The World’s Greatest Books, Volume 14, Philosophy and Economics

Acknowledgment and thanks for permission to use the following selections are herewith tendered to Houghton, Mifflin & Company, Boston, for “Looking Backward,” by Edward Bellamy; to Ginn & Company, Boston, for the International School of Peace, for “The Future of War,” by Jean Bloch; and to Doubleday, Page & Company, New York, for “Progress and Poverty,” by Henry George.

Georg Wilhelm Friedrich Hegel was born on August 27, 1770, at Stuttgart, the capital of Würtemburg, in which state his father occupied a humble position in government service. He was educated at Tübingen for the ministry, and while there was, in private, a diligent student of Kant and Rousseau.

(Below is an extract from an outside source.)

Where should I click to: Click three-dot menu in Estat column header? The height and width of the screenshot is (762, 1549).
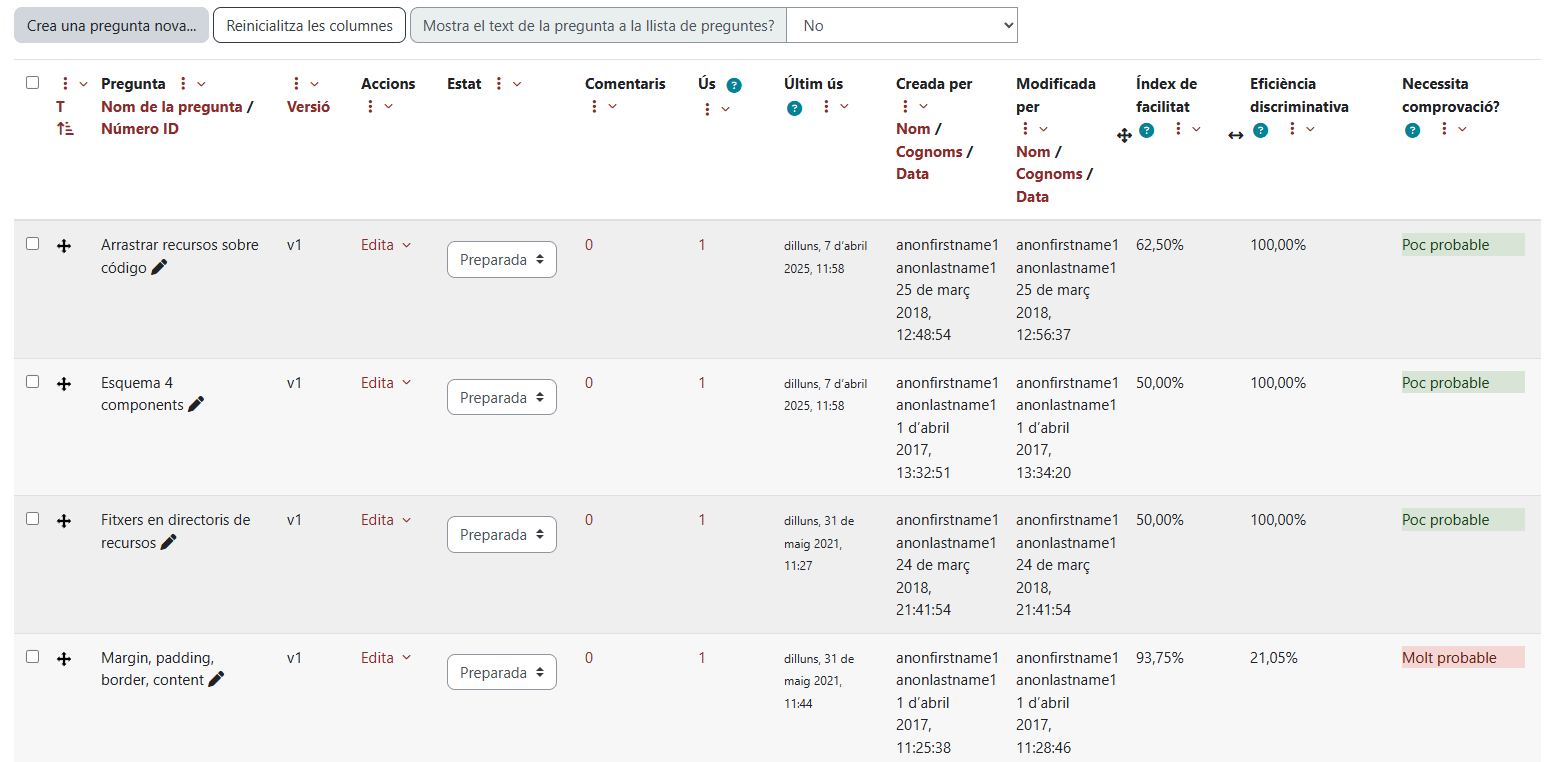[499, 84]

In 1805 he was Professor Extraordinarius at the University of Jena, and in 1807 he gave the world the first of his great works, the “Phenomenology.” It was not until 1816 that Hegel’s growing fame as a writer secured for him a professorship at Heidelberg, but, after two years, he exchanged it for one at Berlin, where he remained until his death on November 14, 1831. On October 22, 1818, he began his famous lectures. “Our business and vocation,” he remarked to his listeners, “is to cherish the philosophical development of the substantial foundation which has renewed its youth and increased its strength.” Although the lectures on the “Philosophy of History” and on the “Philosophy of Religion” (Vol. XIII) were delivered during this period, they were not published until a year after his death, when his collected works were issued.